## Objective
Continue the excerpt on the KRONES Group consolidated financial statements, starting immediately after its final sentence.

## Provided passage
--------------------------------------------------
Operating results for the segment are on target, with a pre-tax operating return on sales of 6.7% in the first three quarters (6.8% in Q3).
** Consolidated group
General disclosures
Legal basis
The consolidated financial statements of KRONES AG (»KRONES Group«) for the period ended 30 September 2012 have been prepared in accordance with the International Financial Reporting Standards (IFRSs) of the International Accounting Standards Board (IASB), London, applicable at the end of the reporting period, including the interpretations issued by the International Financial Reporting Interpretation Committee (IFRIC) as adopted by the European Union. No early application was made of IFRSs that had not yet entered into force or their interpretations.
Non-controlling interests in group equity, if applicable, are presented on the statement of financial position as a special item within equity. Profit or loss shares attributable to noncontrolling interests, if applicable, are recognised on the separate income statement and the statement of comprehensive income as part of consolidated net income. If applicable, the shares of consolidated net income attributed to the owners of the parent company and to non-controlling interests are presented separately.
If applicable, non-controlling interests have been added to the statement of changes in equity.
The following explanatory notes comprise disclosures and remarks that, under IFRSs, must be included as notes to the consolidated financial statements in addition to the statement of financial position, the separate income statement and statement of comprehensive income, the statement of changes in equity, and the statement of cash flows.
--------------------------------------------------
## Given entries
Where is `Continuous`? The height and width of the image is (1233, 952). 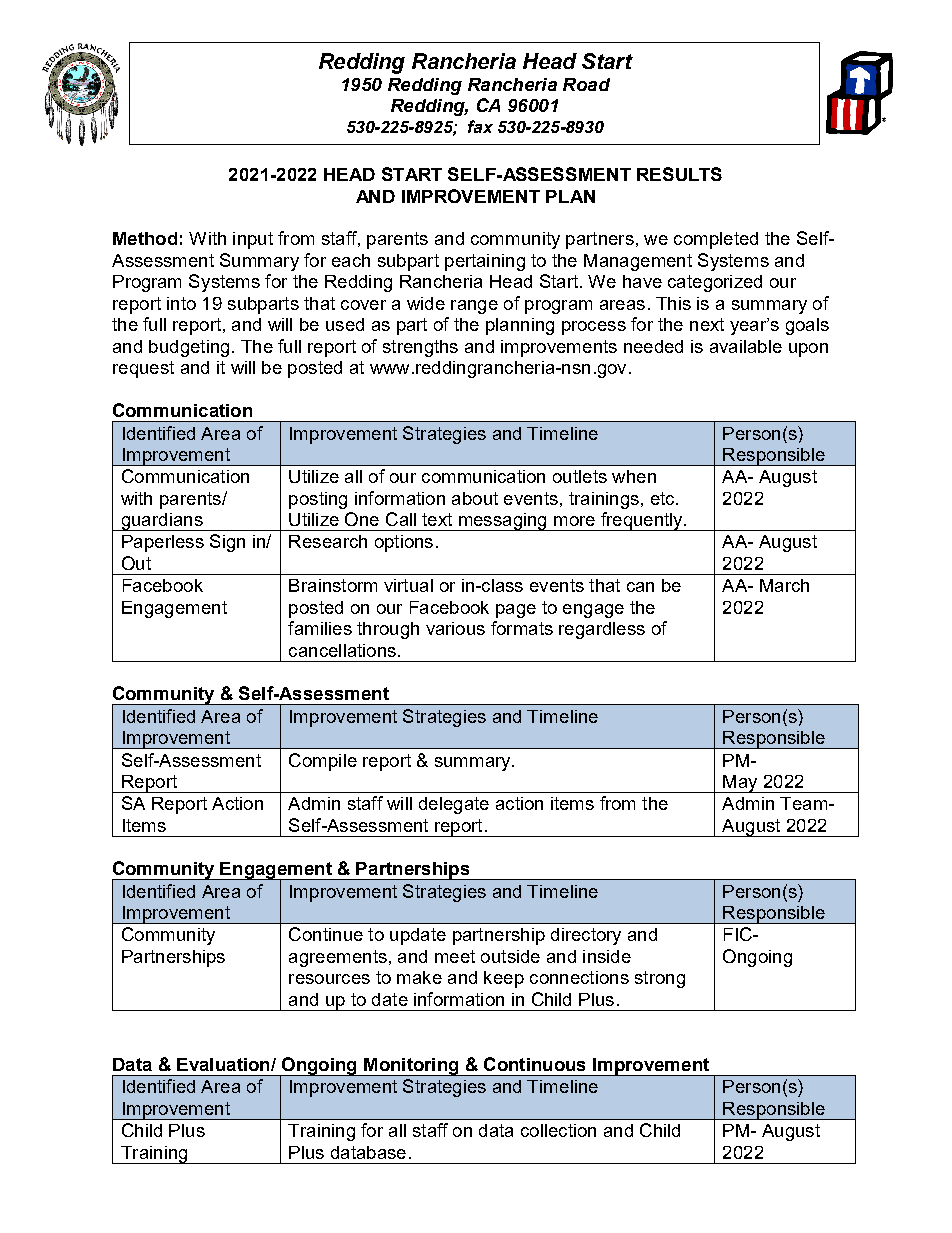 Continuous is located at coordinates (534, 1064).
--------------------------------------------------
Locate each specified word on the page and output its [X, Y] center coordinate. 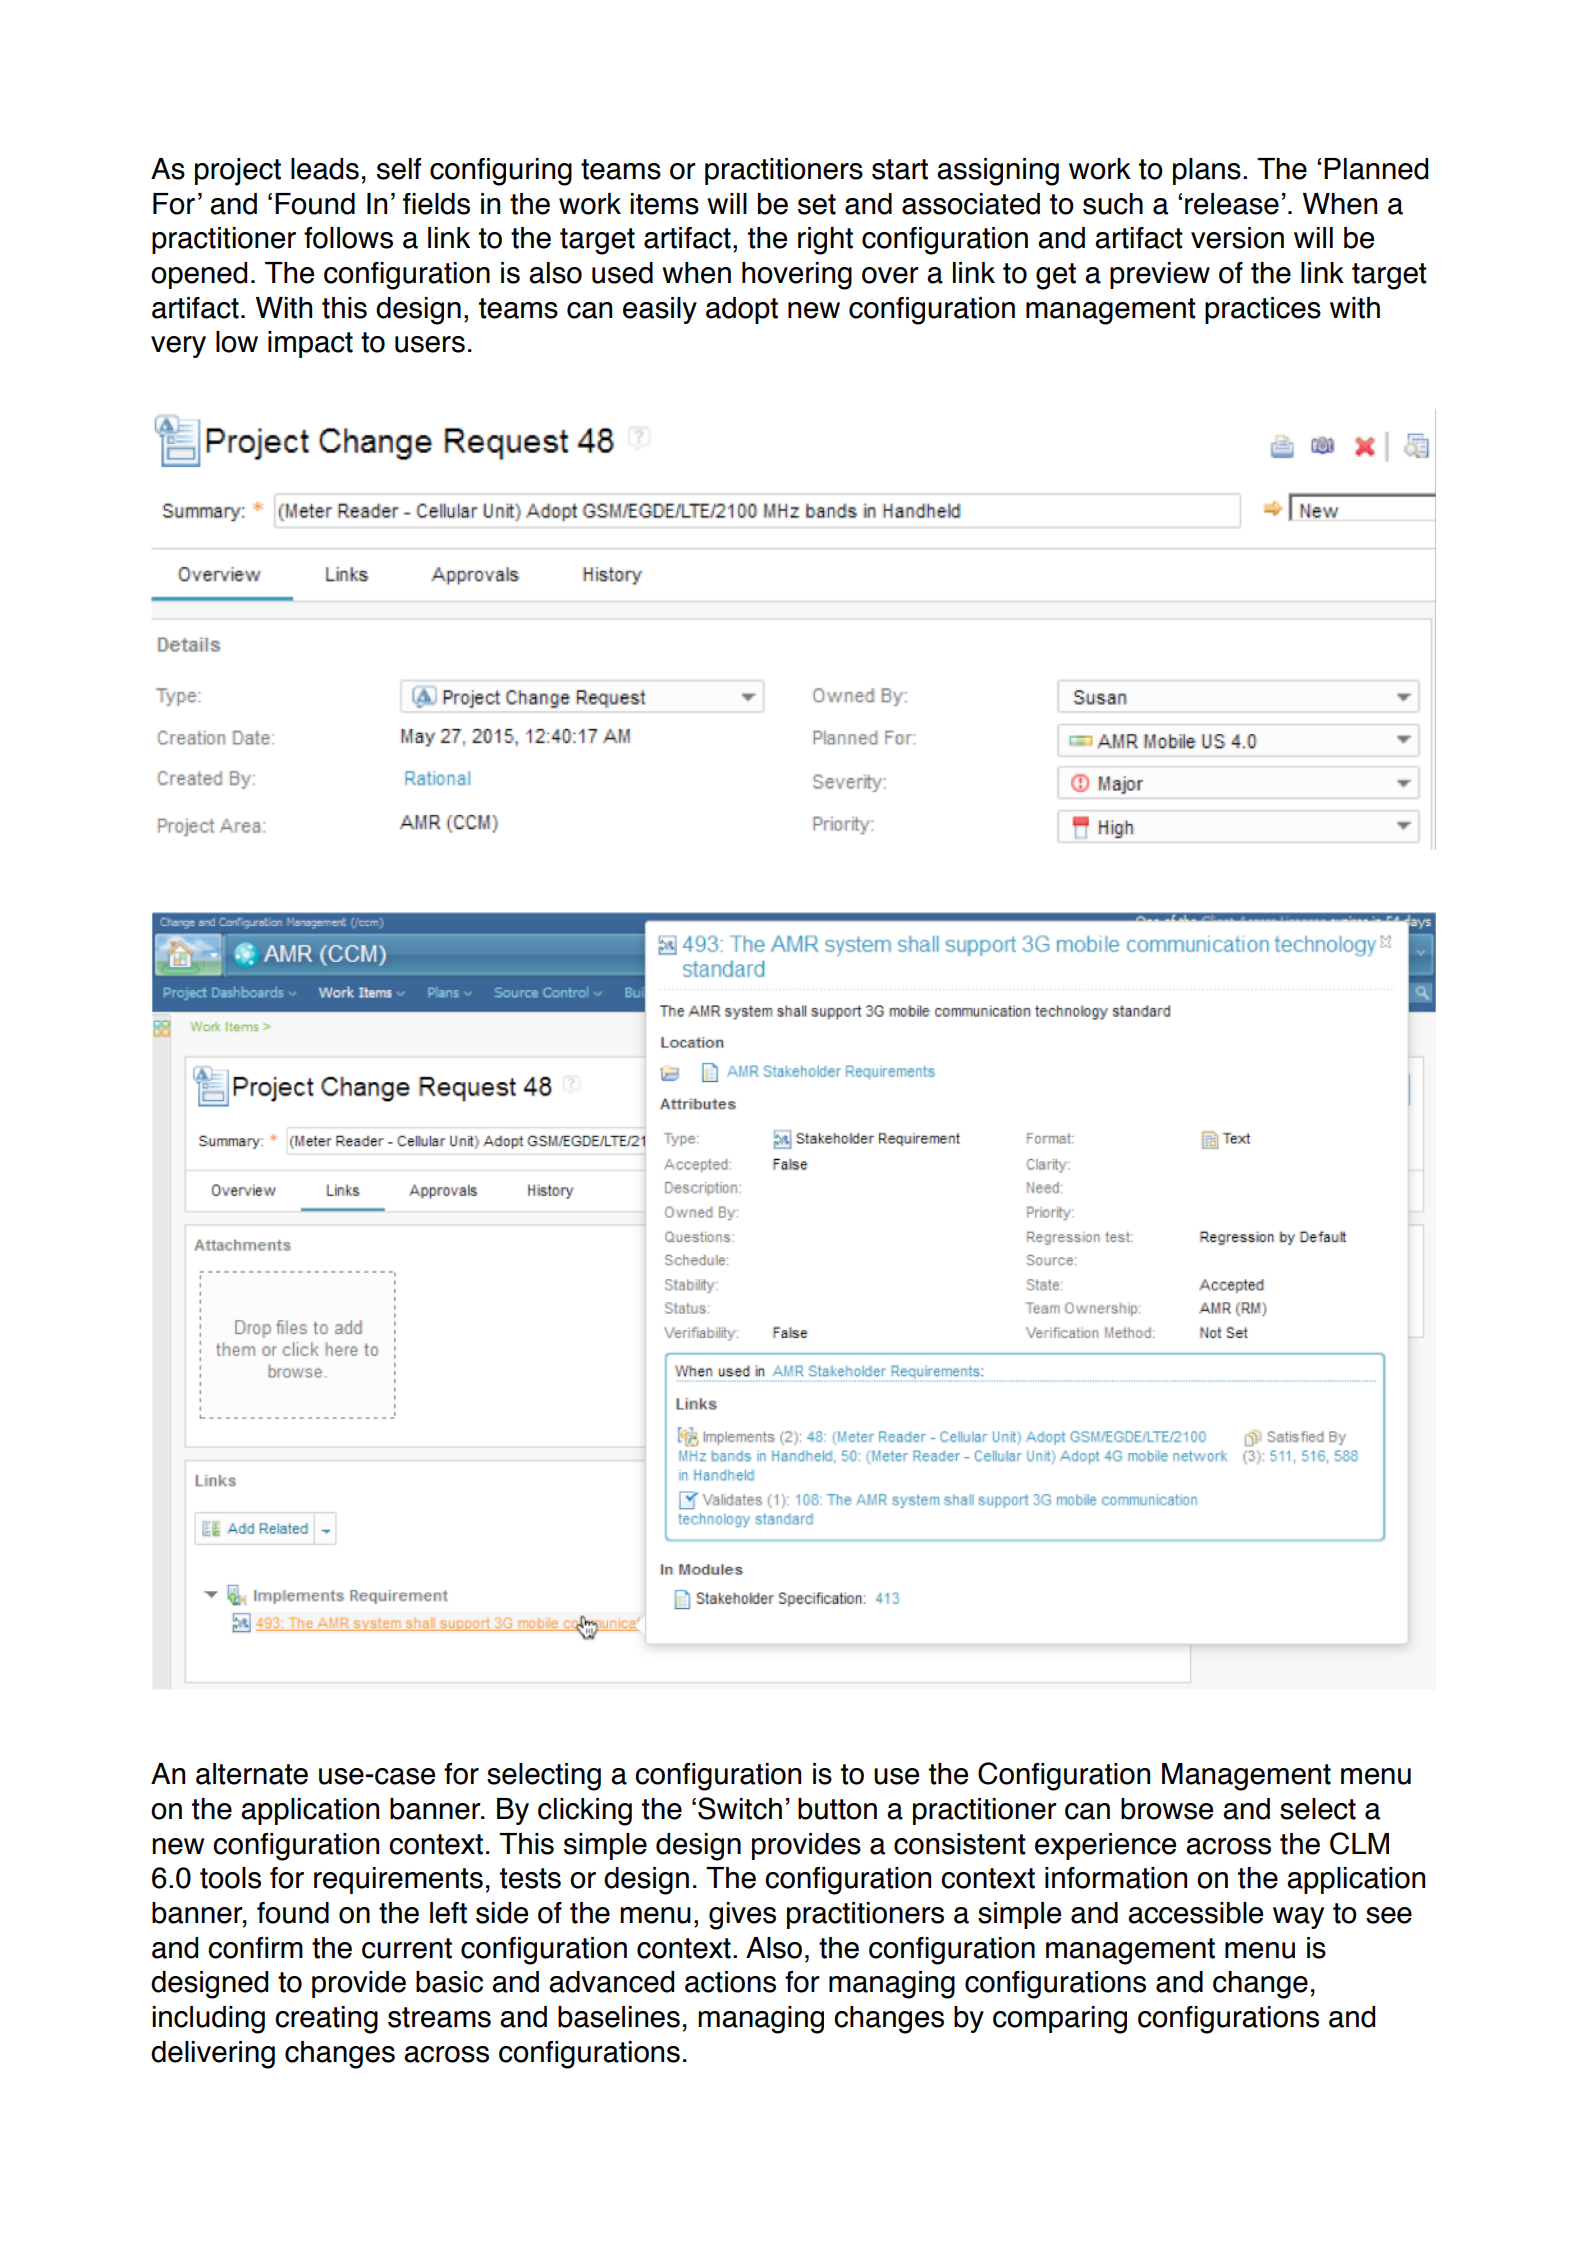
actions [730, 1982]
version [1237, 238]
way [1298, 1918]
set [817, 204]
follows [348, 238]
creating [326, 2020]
--------------------------------------------------
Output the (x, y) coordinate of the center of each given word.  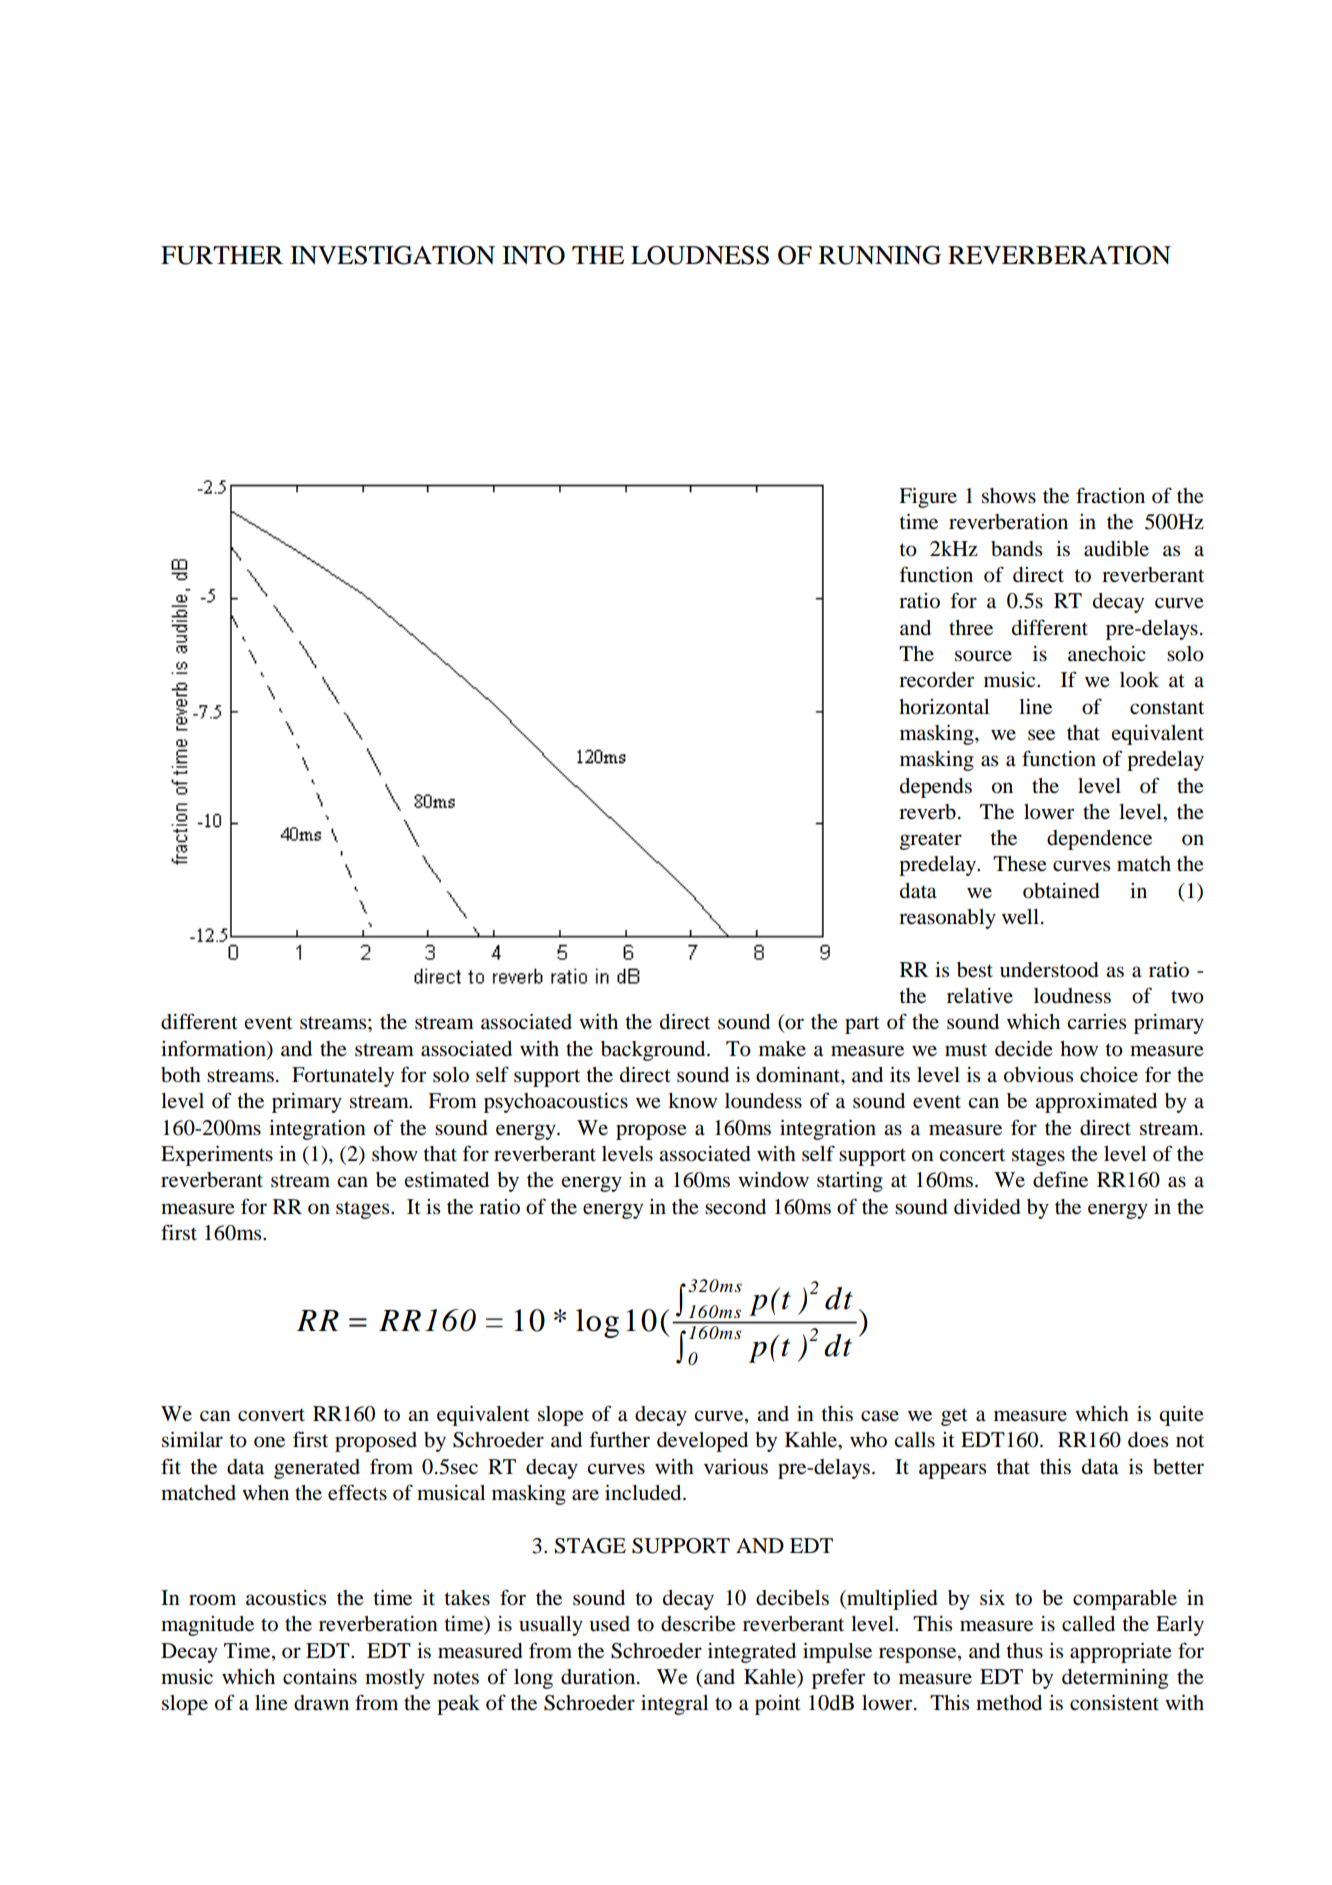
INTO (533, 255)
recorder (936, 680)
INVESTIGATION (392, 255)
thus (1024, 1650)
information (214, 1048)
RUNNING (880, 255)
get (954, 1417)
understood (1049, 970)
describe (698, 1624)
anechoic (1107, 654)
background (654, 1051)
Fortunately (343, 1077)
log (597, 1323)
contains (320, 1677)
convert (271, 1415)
--------------------------------------------------
## Result below
The »nature of expense« method has been used for the separate income statement. The group's reporting currency is the euro.
Consolidated group
Besides KRONES AG, the consolidated financial statements for the period ended 30 September 2012 include all material domestic and foreign subsidiaries in which KRONES AG holds more than 50% of the voting rights.
KRONES acquired another 50% stake in KONPLAN S.R.O., Prague, Czech Republic, in the financial year 2012. Moreover, KRONES Makina Sanayi ve Ticaret Ltd. Sirketi, Istanbul, Turkey, was established and acquisition accounting was done to include it in the consolidated group.
The first-time consolidation of the new shares was effected at the time of establishment.
KRONES AG holds a direct 100% stake in these companies.
Consolidation principles
The separate financial statements of the companies included in the consolidated financial statements are prepared in accordance with uniform accounting policies and were all prepared as of the end of the reporting period of the consolidated financial statements.
Capital consolidation is performed in accordance with IFRS 3 (»Business combinations«), under which all business combinations must be accounted for using the »purchase method« of accounting, whereby the acquired assets and liabilities are to be recognised at fair value.
Goodwill that arose before 1 January 2004 is still recognised in reserves.
If applicable, shares in the equity of subsidiaries that are not held by the parent company are reported as »non-controlling interests«.
Inter-company receivables, liabilities, provisions, revenues, and expenses between consolidated companies are eliminated in the consolidation accounting.
This also applies for inter-company profits from deliveries effected or services rendered between group companies provided the amounts from these transactions are still held by the group at the end of the reporting period.
Currency translation
The functional currency for KRONES AG is the euro.
The financial statements of the consolidated companies that are denominated in a foreign currency are translated on the basis of the functional currency concept under IAS 21 using a modified closing rate method. Because the subsidiaries primarily operate independently in the economic environment of their respective countries, the functional currency is always the relevant local currency for each subsidiary. In the consolidated financial statements, assets and liabilities are therefore translated at the closing rate as at the end of the reporting period, while income and expenses from the financial statements of subsidiaries are translated at average annual rates.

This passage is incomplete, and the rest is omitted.